- What is being asked: Return each line of the data below verbatim; pictures are to be left out.

- Source records:
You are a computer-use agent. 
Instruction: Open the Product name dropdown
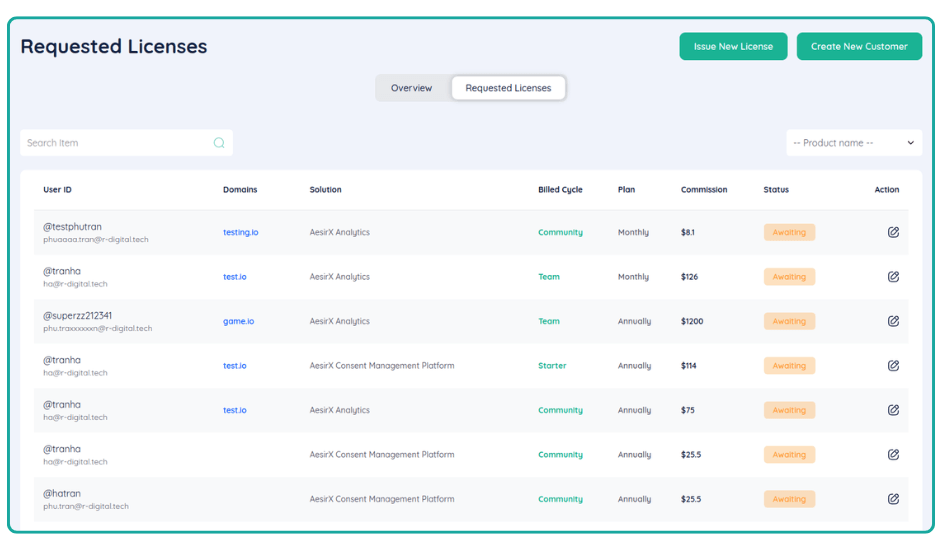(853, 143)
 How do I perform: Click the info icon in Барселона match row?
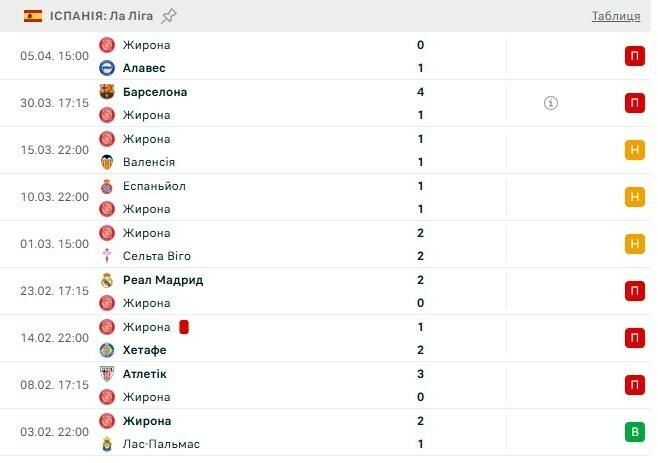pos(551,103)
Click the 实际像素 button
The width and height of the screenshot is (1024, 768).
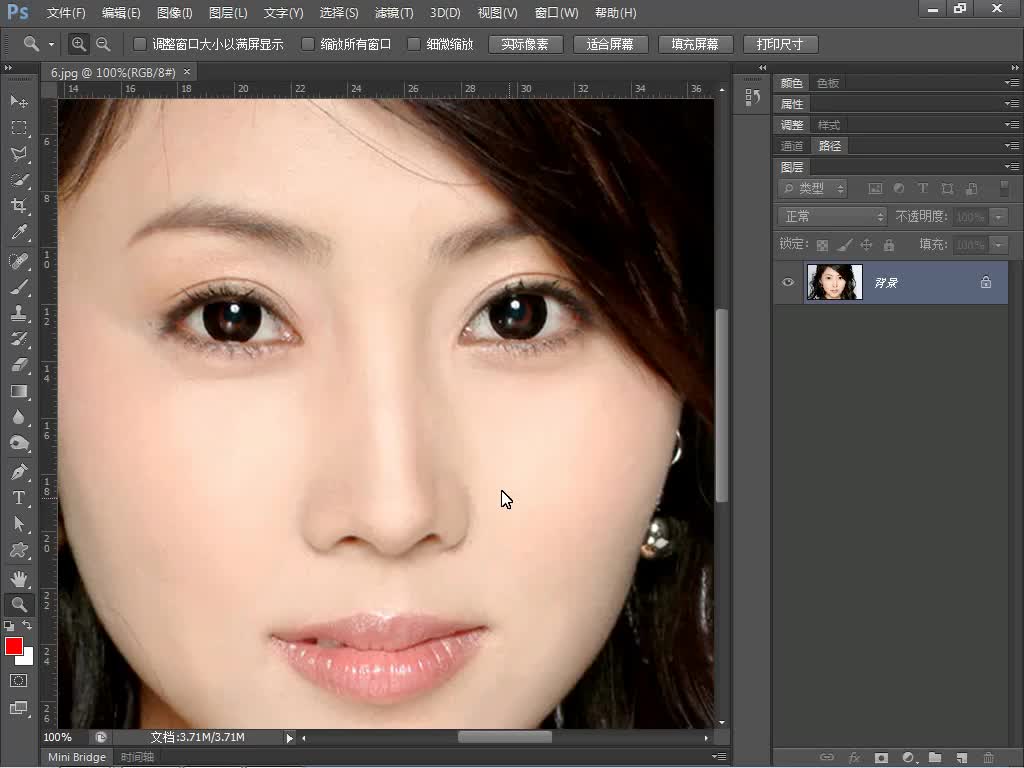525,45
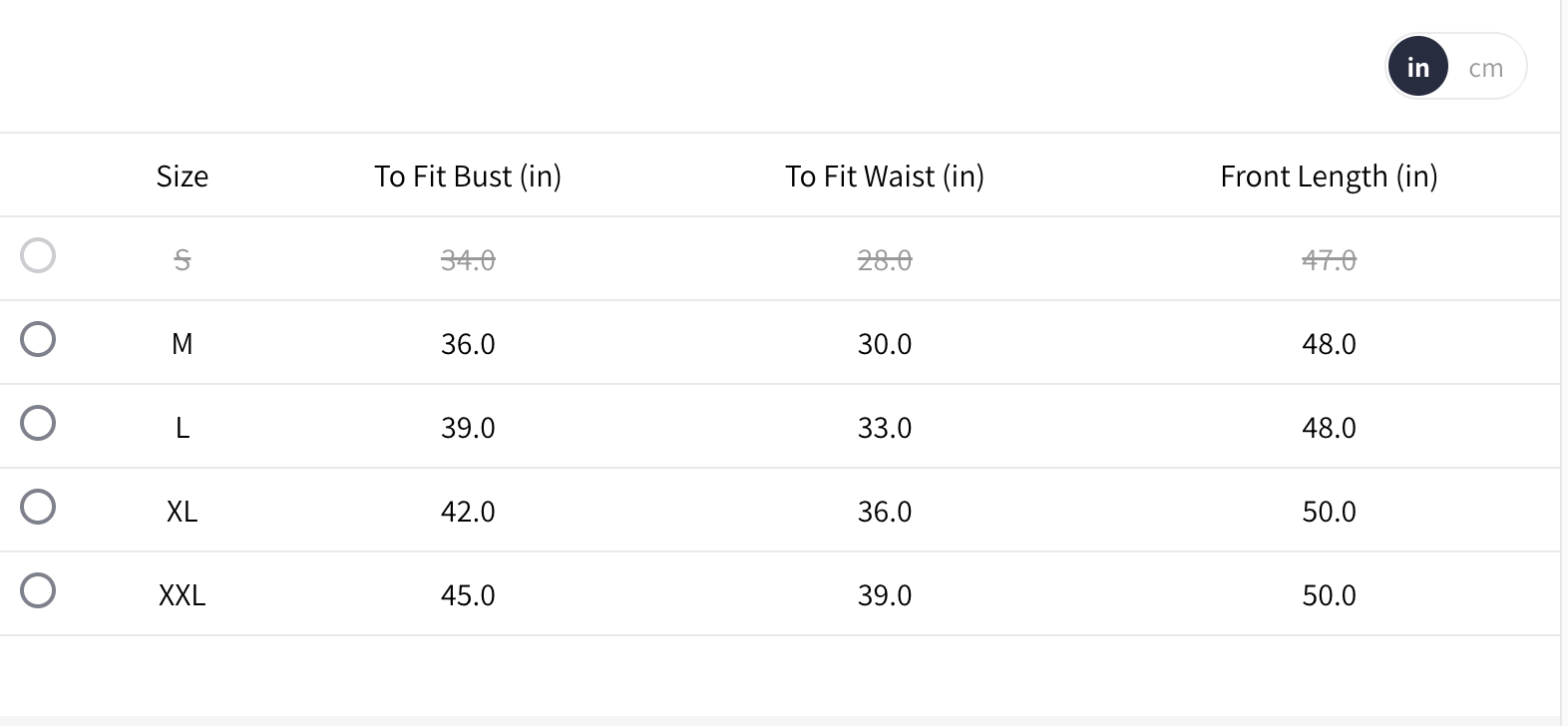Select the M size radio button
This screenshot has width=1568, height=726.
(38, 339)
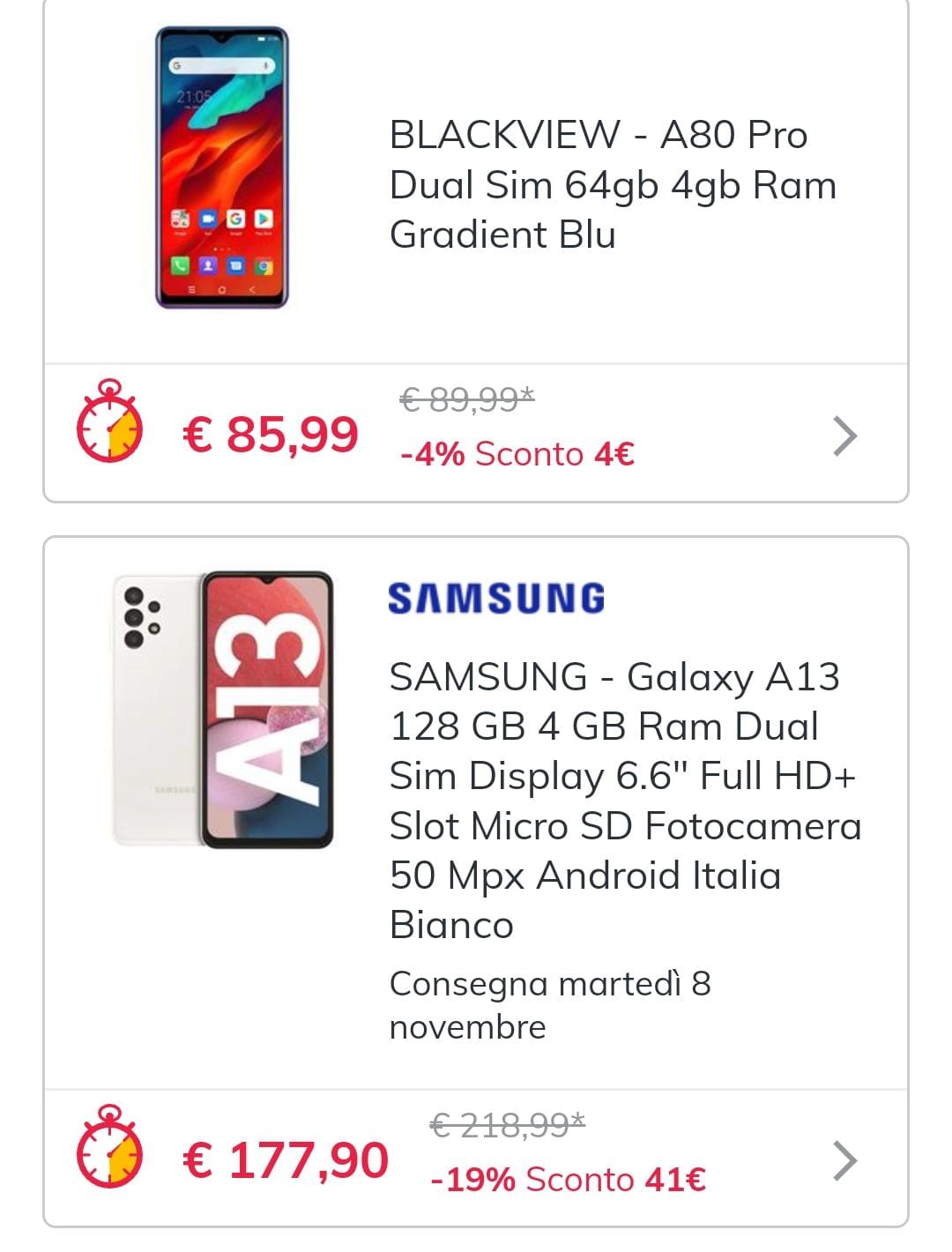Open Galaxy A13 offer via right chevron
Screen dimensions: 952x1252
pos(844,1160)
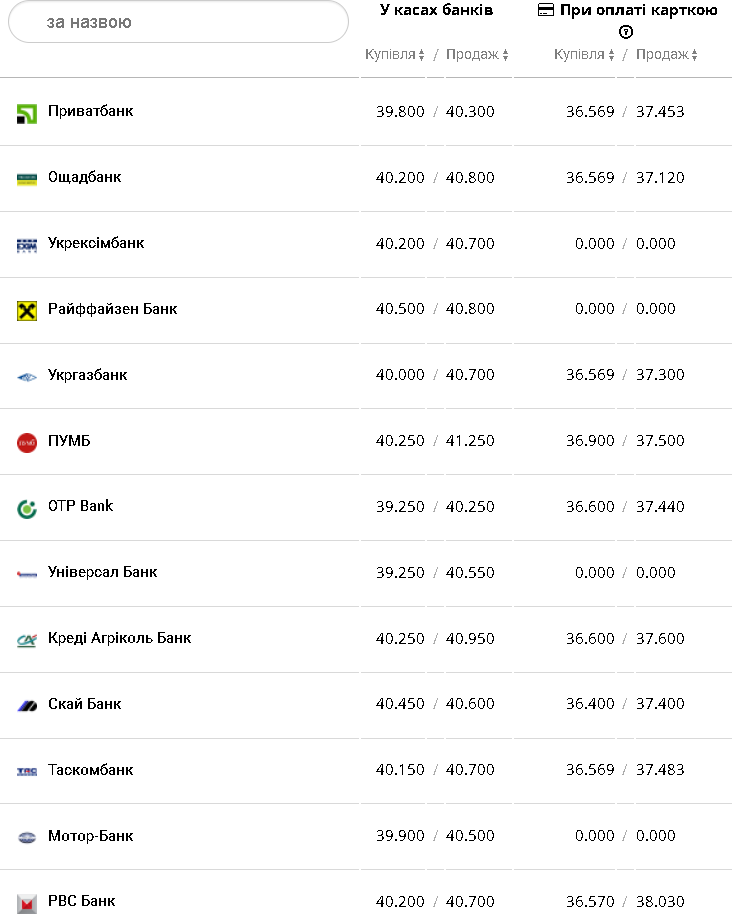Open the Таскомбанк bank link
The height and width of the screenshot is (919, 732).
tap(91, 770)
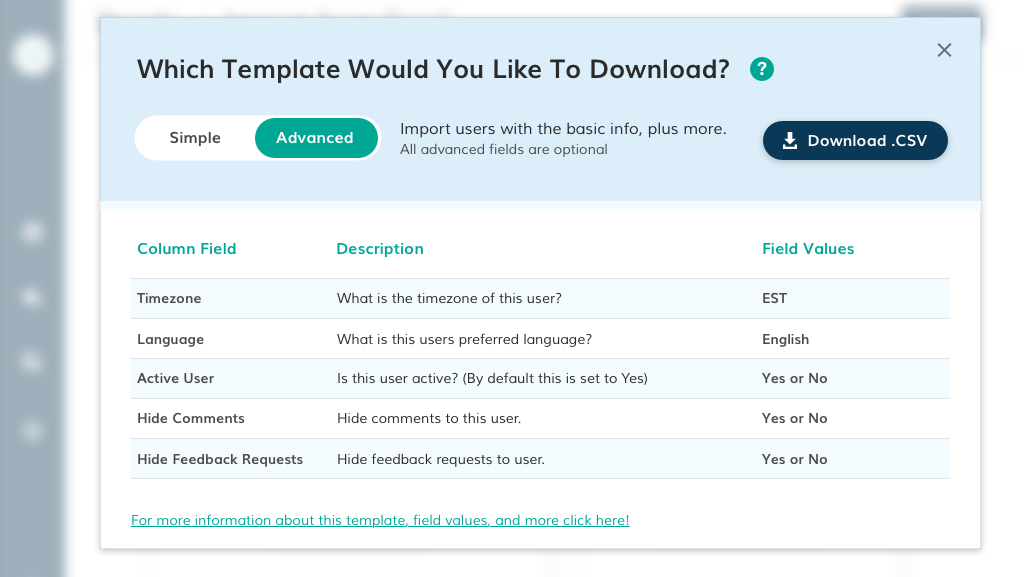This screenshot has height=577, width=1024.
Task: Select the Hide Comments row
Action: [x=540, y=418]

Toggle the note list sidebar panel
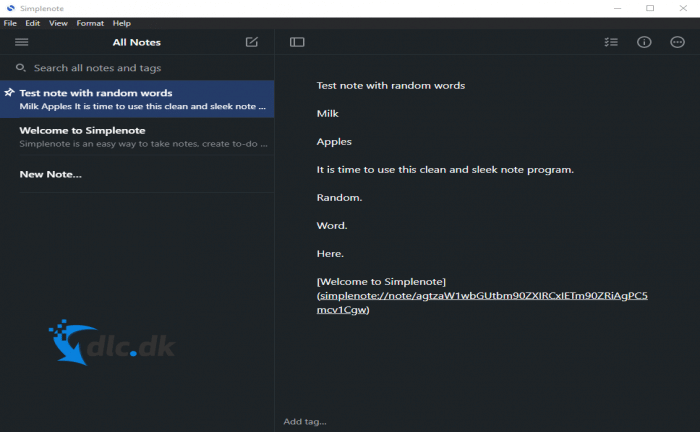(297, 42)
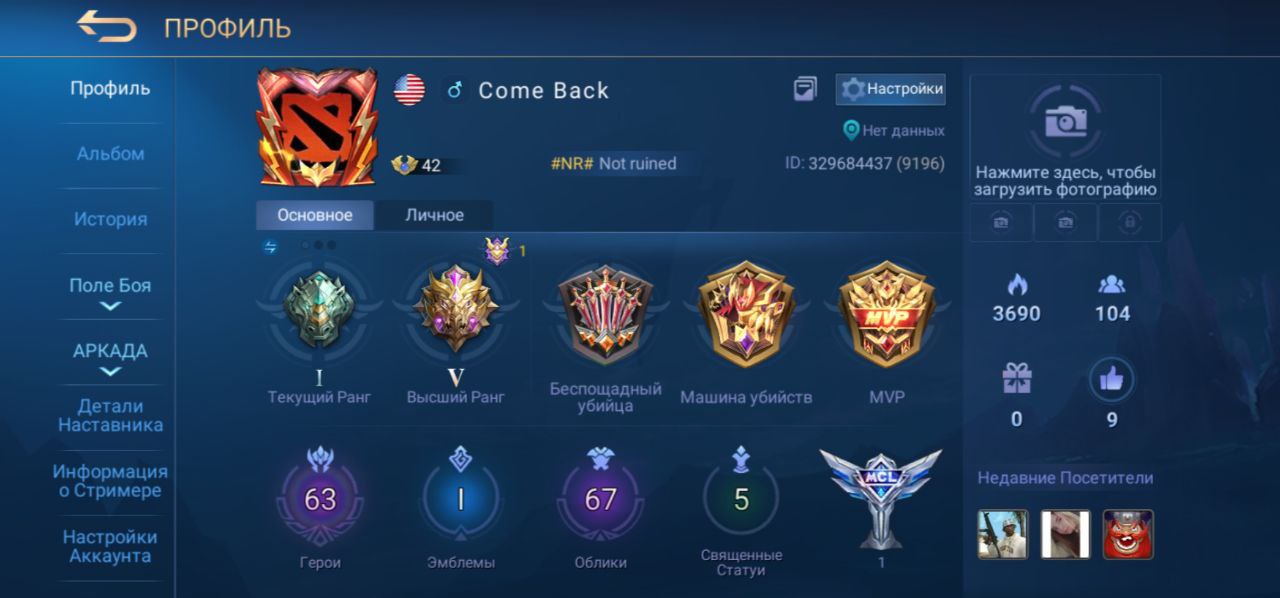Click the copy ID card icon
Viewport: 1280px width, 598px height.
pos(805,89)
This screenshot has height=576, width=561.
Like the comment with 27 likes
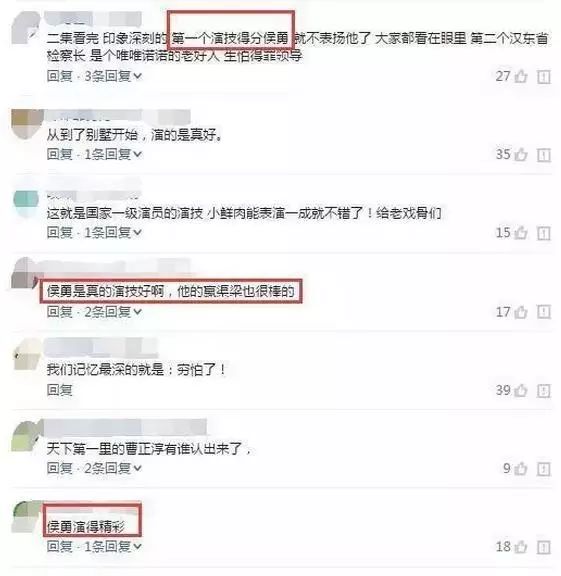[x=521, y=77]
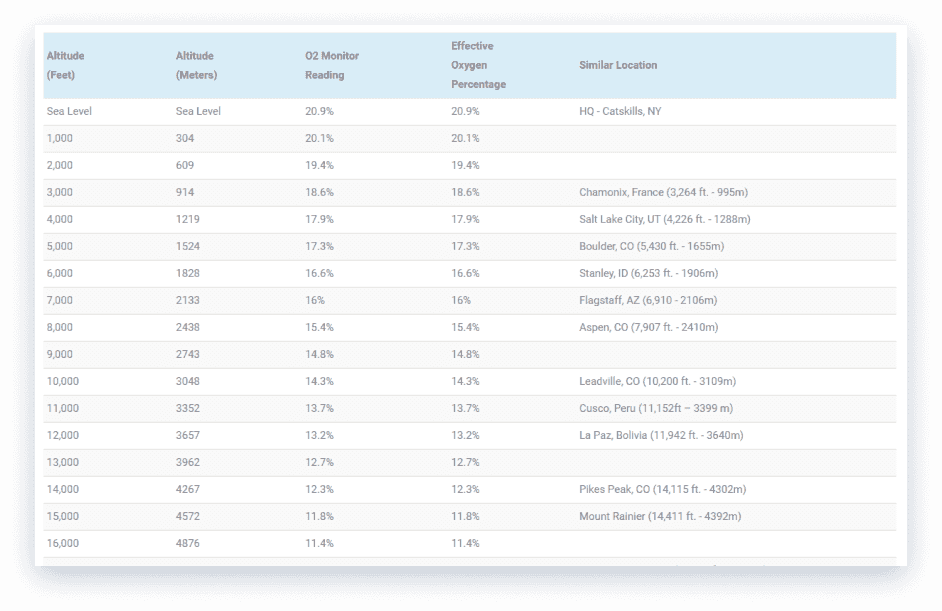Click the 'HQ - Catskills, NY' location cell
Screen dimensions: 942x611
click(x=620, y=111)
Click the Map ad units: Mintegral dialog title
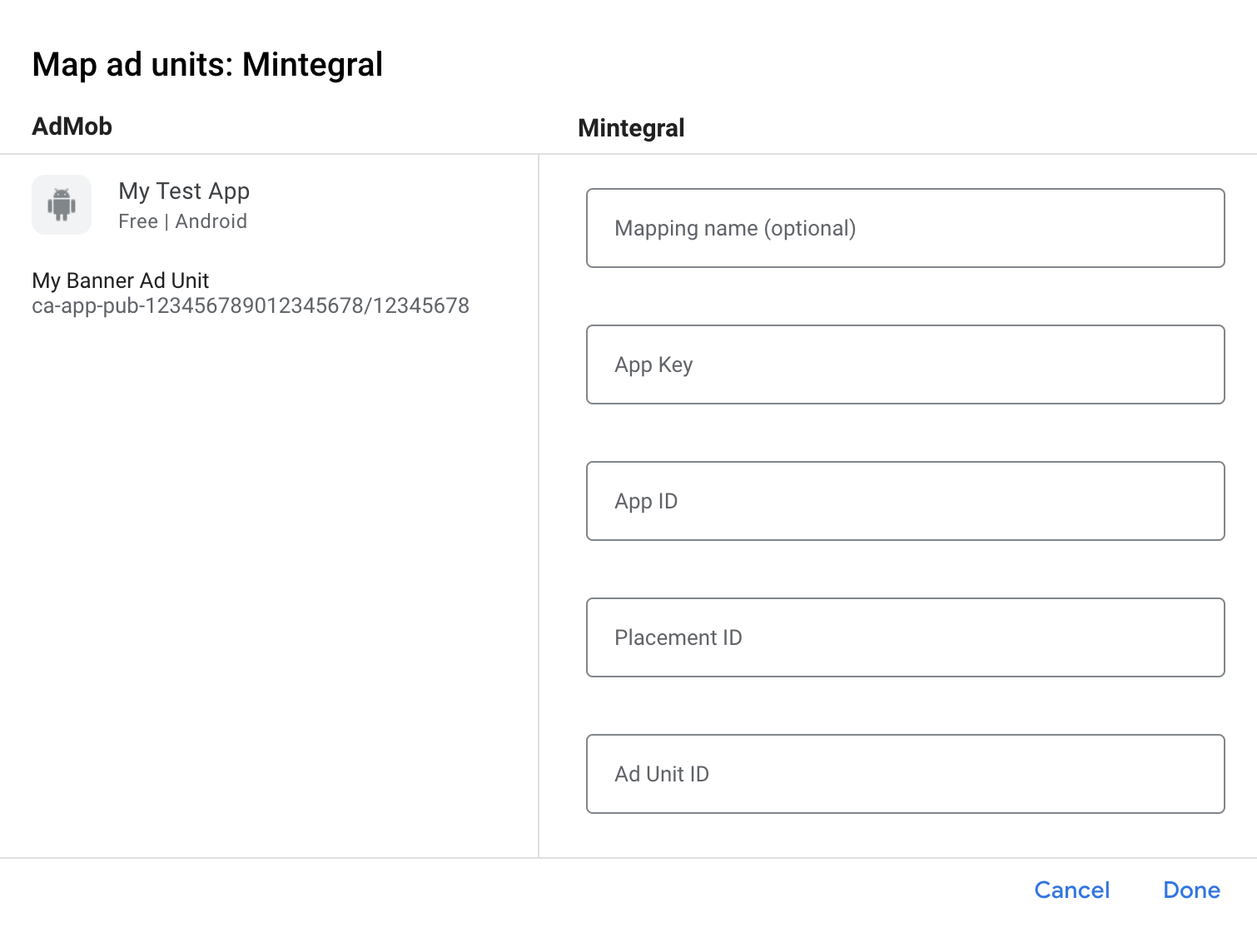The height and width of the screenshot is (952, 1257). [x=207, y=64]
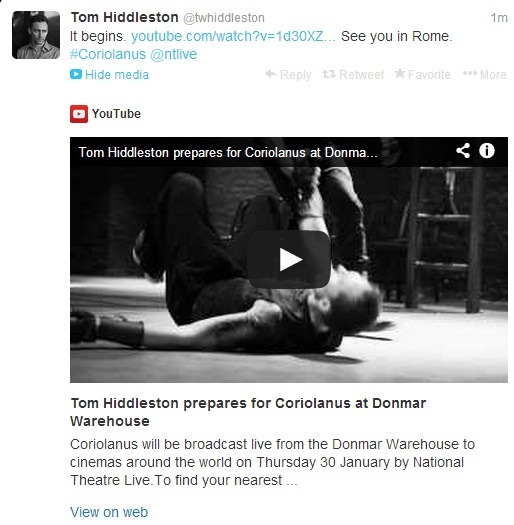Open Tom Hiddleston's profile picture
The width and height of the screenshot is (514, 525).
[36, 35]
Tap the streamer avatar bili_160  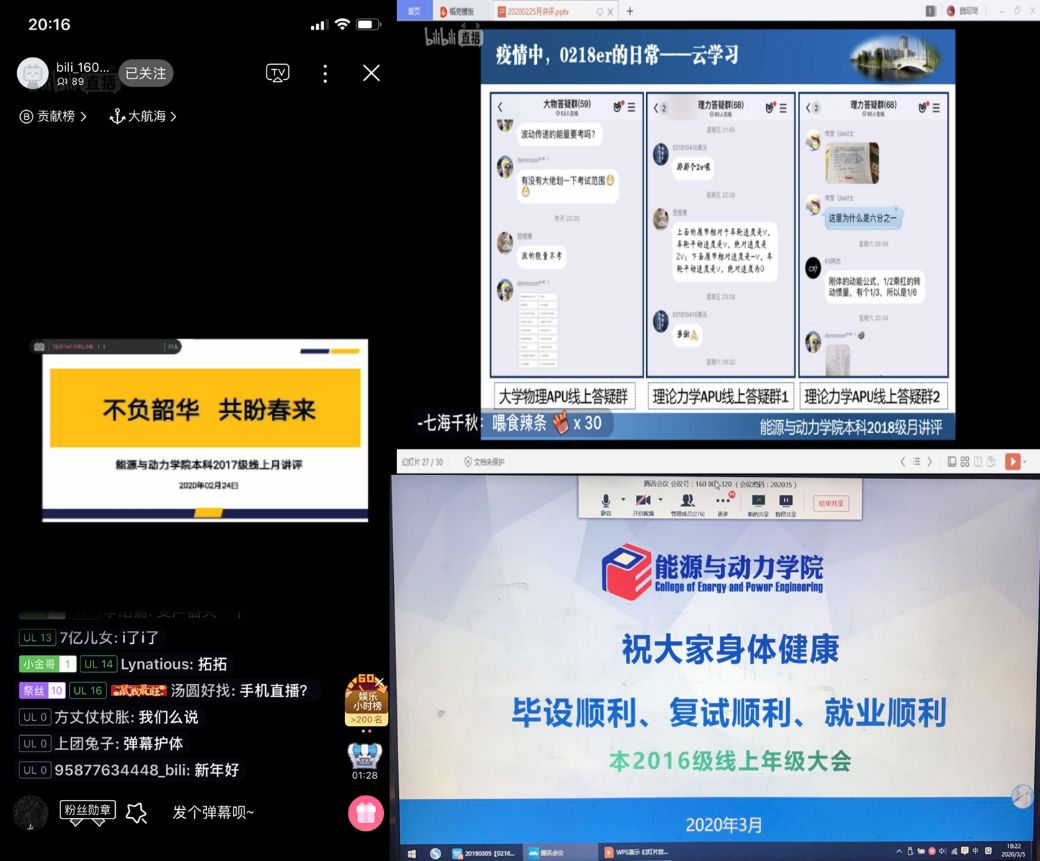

- Solution:
You are a computer-use agent. 
Instruction: Open the Product name dropdown
(853, 143)
 How do I perform: Click the info icon in Барселона match row?
pos(551,103)
Click the 实际像素 button
The width and height of the screenshot is (1024, 768).
525,45
Select the M size radio button
This screenshot has width=1568, height=726.
(38, 339)
Open Galaxy A13 offer via right chevron
Screen dimensions: 952x1252
pos(844,1160)
Open the Таскомбанк bank link
The height and width of the screenshot is (919, 732).
tap(91, 770)
This screenshot has height=577, width=1024.
Task: Select the Hide Comments row
Action: [x=540, y=418]

Toggle the note list sidebar panel
(297, 42)
Click the copy ID card icon
Viewport: 1280px width, 598px height.
pos(805,89)
This screenshot has height=576, width=561.
Like the comment with 27 likes
[x=521, y=77]
Click the 'HQ - Catskills, NY' location cell
Screen dimensions: 942x611
click(x=620, y=111)
Click the Map ad units: Mintegral dialog title
The height and width of the screenshot is (952, 1257). [x=207, y=64]
Open Tom Hiddleston's profile picture
The width and height of the screenshot is (514, 525).
[36, 35]
Tap the streamer avatar bili_160  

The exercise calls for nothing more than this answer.